Directions
Lines before the one containing "This screenshot has height=547, width=733." are not wanted; restate the rest below word for word, through the last line, but drop any pictures.

*** Block opens ***

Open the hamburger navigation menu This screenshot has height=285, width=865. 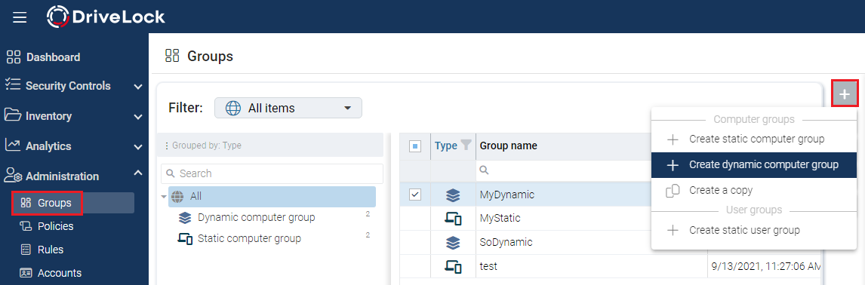(20, 17)
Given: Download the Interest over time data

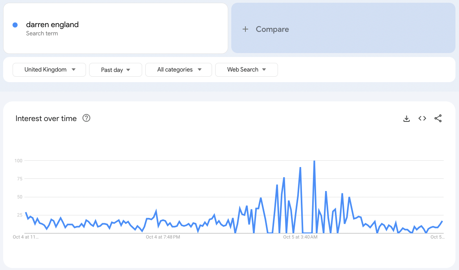Looking at the screenshot, I should click(x=406, y=118).
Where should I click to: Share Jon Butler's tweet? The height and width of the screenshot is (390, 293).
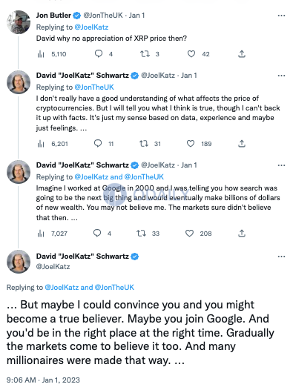pyautogui.click(x=242, y=54)
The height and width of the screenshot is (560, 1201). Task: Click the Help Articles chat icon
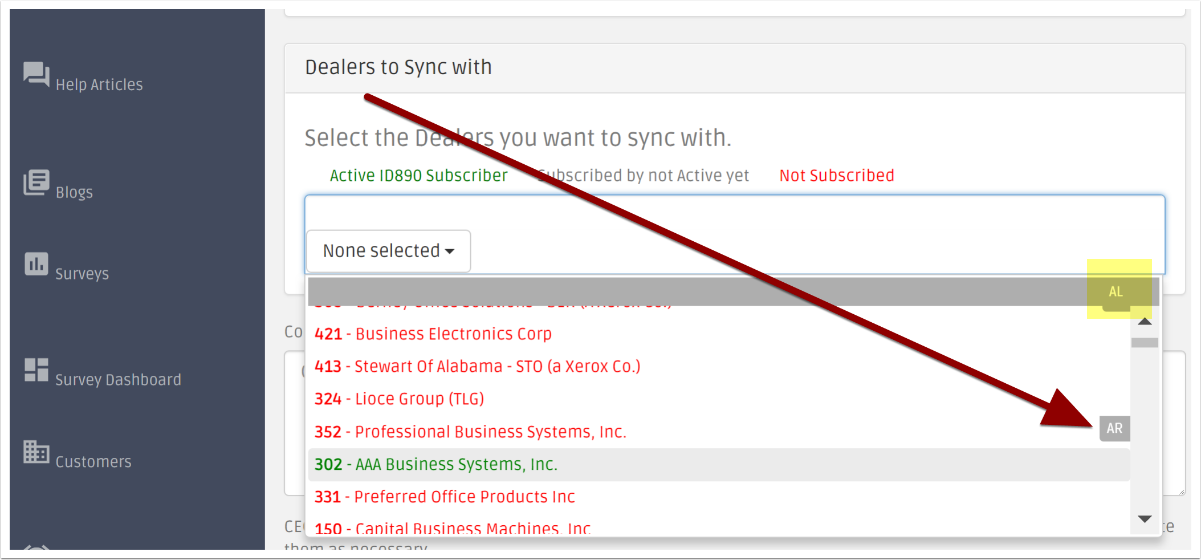tap(36, 74)
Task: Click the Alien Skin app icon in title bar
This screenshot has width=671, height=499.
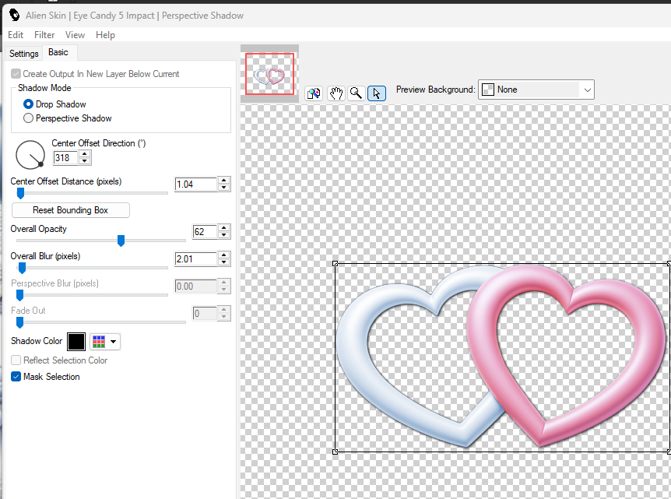Action: (13, 16)

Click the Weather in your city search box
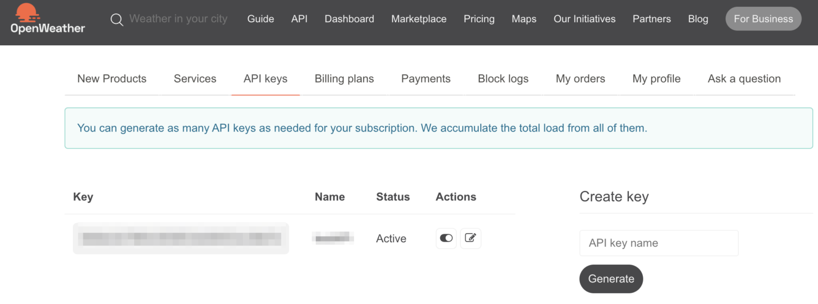[x=178, y=19]
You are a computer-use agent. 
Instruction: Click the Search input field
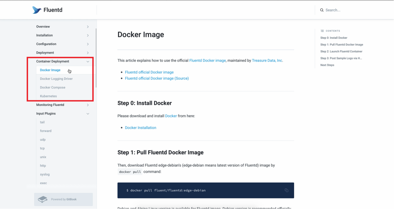click(x=353, y=10)
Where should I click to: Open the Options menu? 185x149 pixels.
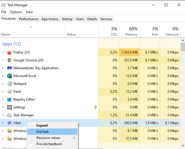click(16, 12)
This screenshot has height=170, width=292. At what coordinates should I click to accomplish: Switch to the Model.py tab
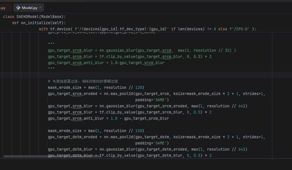[29, 8]
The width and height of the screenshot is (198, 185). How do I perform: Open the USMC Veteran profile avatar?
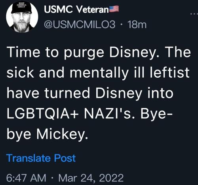(x=22, y=17)
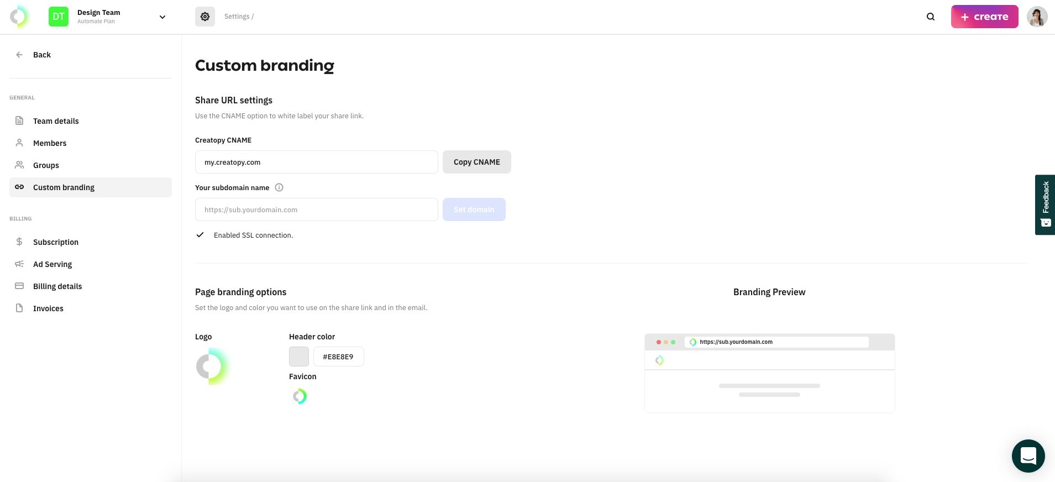The image size is (1055, 482).
Task: Go to the Members section
Action: [x=50, y=143]
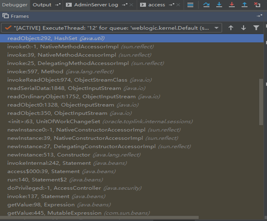Select the <init>:63, UnitOfWorkChangeSet frame
The width and height of the screenshot is (267, 221).
pyautogui.click(x=132, y=121)
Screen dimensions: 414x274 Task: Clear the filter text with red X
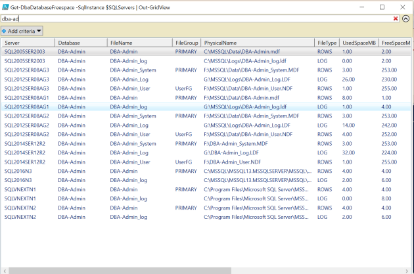395,18
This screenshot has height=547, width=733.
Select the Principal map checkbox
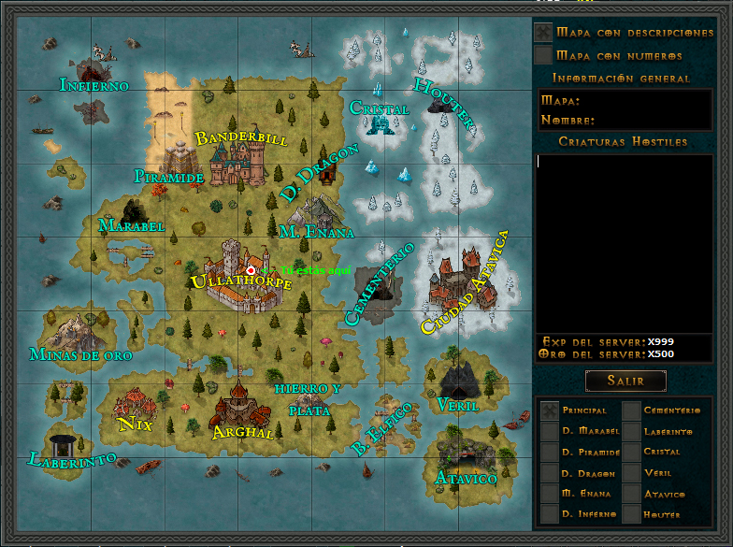coord(550,410)
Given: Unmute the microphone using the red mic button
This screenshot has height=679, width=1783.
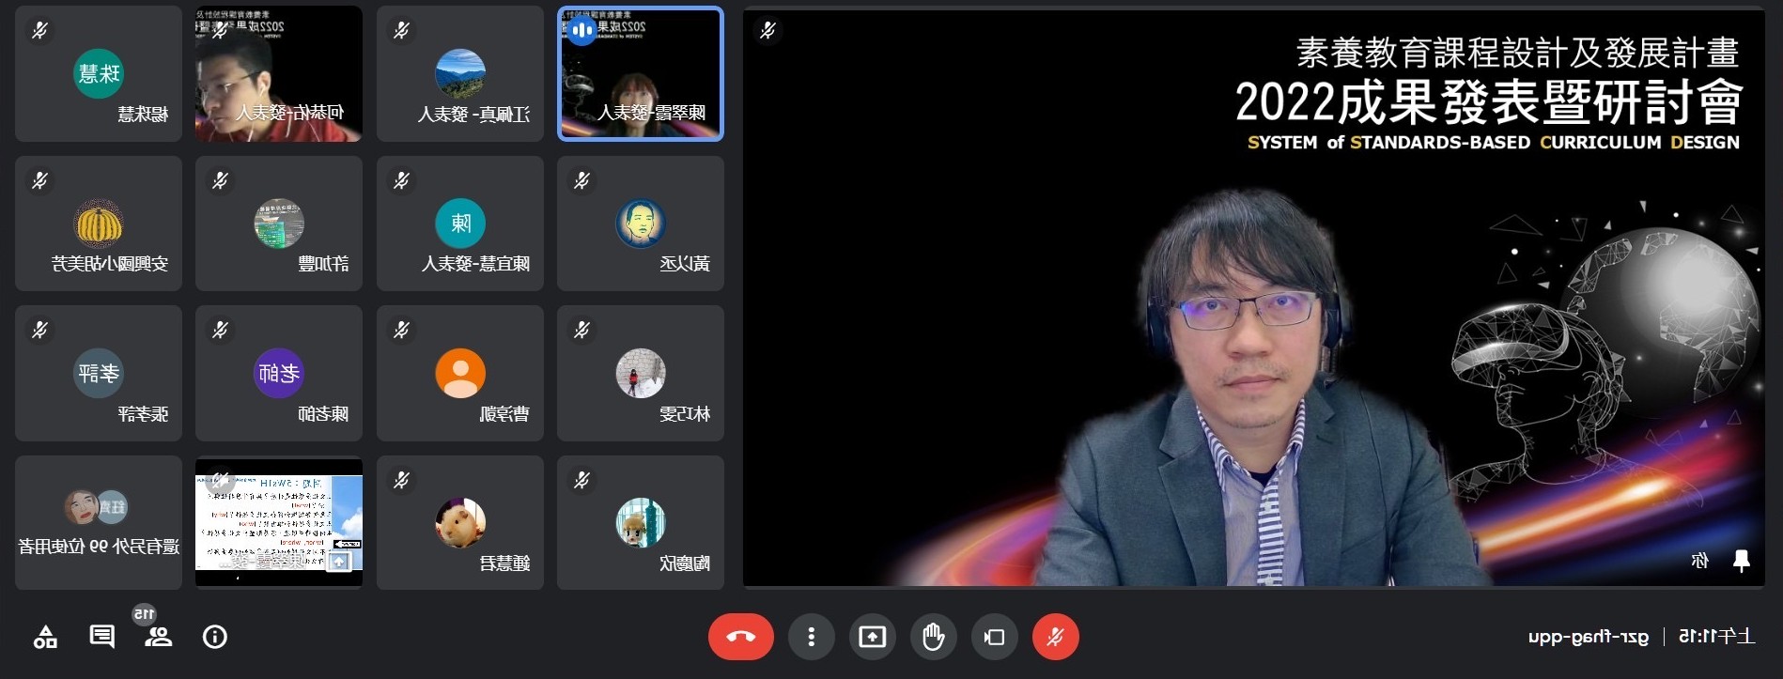Looking at the screenshot, I should 1055,637.
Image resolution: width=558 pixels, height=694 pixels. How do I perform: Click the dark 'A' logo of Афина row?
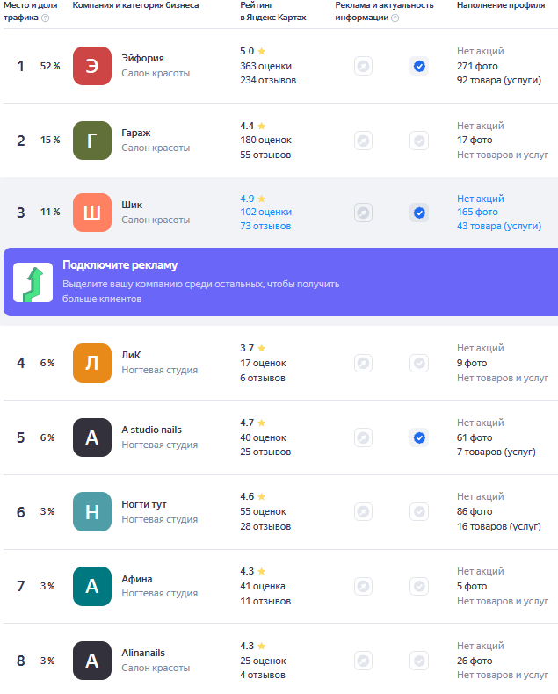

*** Block closes ***

Exercise output
This screenshot has height=547, width=733.
Select the Principal map checkbox
coord(550,410)
Given: Unmute the microphone using the red mic button
This screenshot has height=679, width=1783.
Looking at the screenshot, I should 1055,637.
Image resolution: width=558 pixels, height=694 pixels. How do I perform: Click the dark 'A' logo of Афина row?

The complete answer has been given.